The special break characters we're currently using are period, forward slash, backslash, comma, underscore, @, |, and hyphen. You wouldn't think you'd need do anything to encourage breaking after hyphens, but Firefox (3.6 and 4 at least) doesn't break by itself at hyphens surrounded by numbers (like phone numbers).
We also wanted to control the number of characters between artificial breaks, based on the layout space available. That meant that the regex to match long non-breaking runs needed to be dynamic. This gets called a lot, and we didn't want to be creating the same identical regexes over and over for performance reasons, so we used a simple regex cache, keyed by the regex expression and its flags.
Here's the code; you'd probably namespace the functions in a utility package:
makeWrappable = function(str, position)
{
if (!str)
return '';
position = position || 15; // default to breaking after 15 chars
// matches every requested number of chars that's not whitespace or one of the special chars defined below
var longRunsRegex = cachedRegex('([^\\s\\.\/\\,_@\\|-]{' + position + '})(?=[^\\s\\.\/\\,_@\\|-])', 'g');
return str
.replace(longRunsRegex, '$1​') // put a zero-width space every requested number of chars that's not whitespace or a special char
.replace(makeWrappable.SPECIAL_CHARS_REGEX, '$1​'); // and one after special chars we want to allow breaking after
};
makeWrappable.SPECIAL_CHARS_REGEX = /([\.\/\\,_@\|-])/g; // period, forward slash, backslash, comma, underscore, @, |, hyphen
cachedRegex = function(reString, reFlags)
{
var key = reString + (reFlags ? ':::' + reFlags : '');
if (!cachedRegex.cache[key])
cachedRegex.cache[key] = new RegExp(reString, reFlags);
return cachedRegex.cache[key];
};
cachedRegex.cache = {};
Test like this:
makeWrappable('12345678901234567890 12345678901234567890 1234567890/1234567890')
Update 2: It appears that zero-width spaces in fact are included in copied text in at least some circumstances, you just can't see them.

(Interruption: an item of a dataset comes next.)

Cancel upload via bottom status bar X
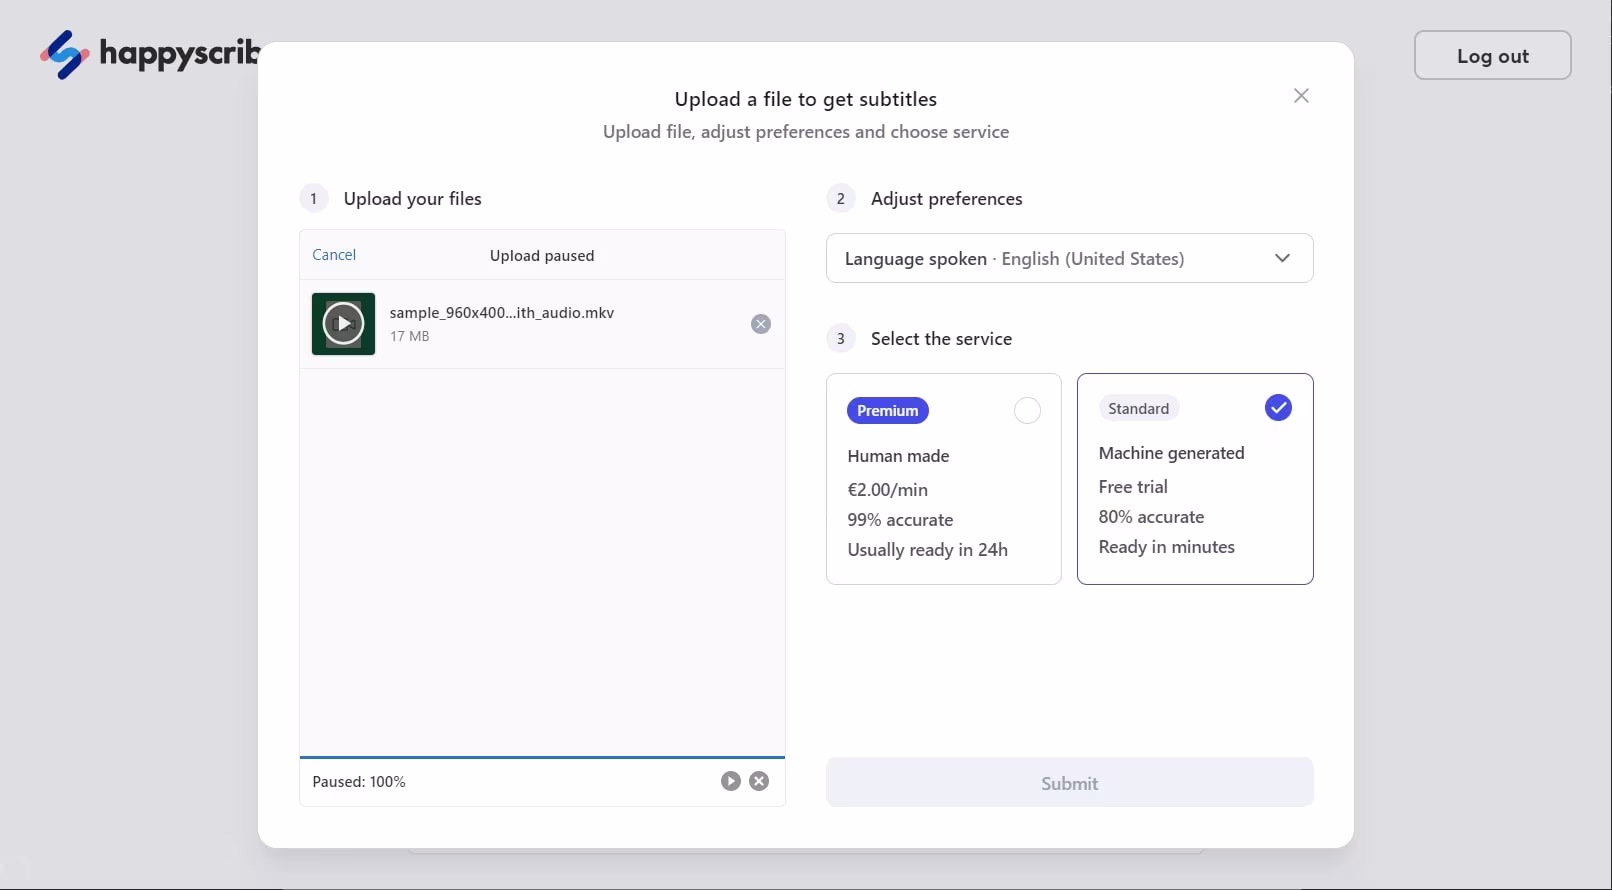This screenshot has width=1612, height=890. pos(759,781)
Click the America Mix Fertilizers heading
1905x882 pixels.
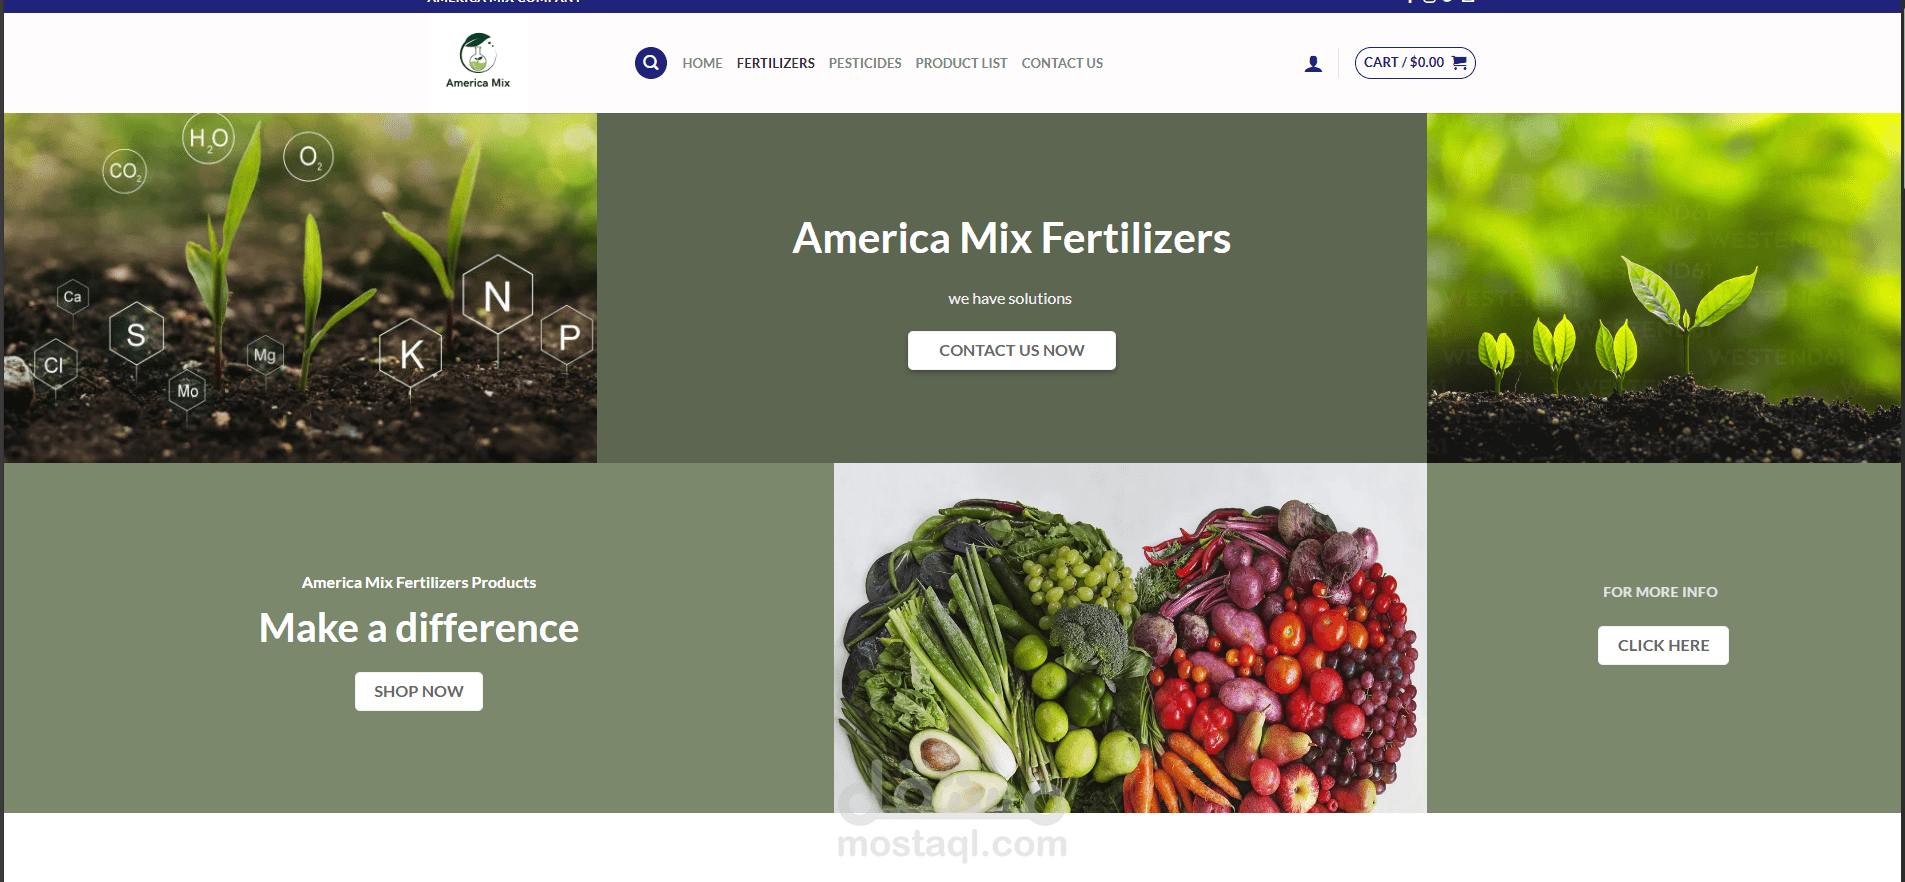pyautogui.click(x=1012, y=238)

Obviously, encouraging people to copy text with hidden characters in it is an invitation to have data like that entered into other programs or systems, even your own, where it may cause problems. For instance, if it ends up in a database, searches against it may fail, and search strings like this are likely to fail too. Using arrow keys to move through data like this requires (rightly) an extra keypress to move across the character you can't see, somewhat bizarre for users if they notice.
In a closed system, you can filter that character out on input to protect yourself, but that doesn't help other programs and systems.
All told, this technique works well, but I'm not certain what the best choice of break-causing character would be.
Update 3: Having this character end up in data is no longer a theoretical possibility, it's an observed problem. Users submit data copied off the screen, it gets saved in the db, searches break, things sort weirdly etc..
We did two things:
- Wrote a utility to remove them from all columns of all tables in all datasources for this app.
- Added filtering to remove it to our standard string input processor, so it's gone by the time any code sees it.
This works well, as does the technique itself, but it's a cautionary tale.
Update 4: We're using this in a context where the data fed to this may be HTML escaped. Under the right circumstances, it can insert zero-width spaces in the middle of HTML entities, with funky results.
Fix was to add ampersand to the list of characters we don't break on, like this:
var longRunsRegex = cachedRegex('([^&\\s\\.\/\\,_@\\|-]{' + position + '})(?=[^&\\s\\.\/\\,_@\\|-])', 'g');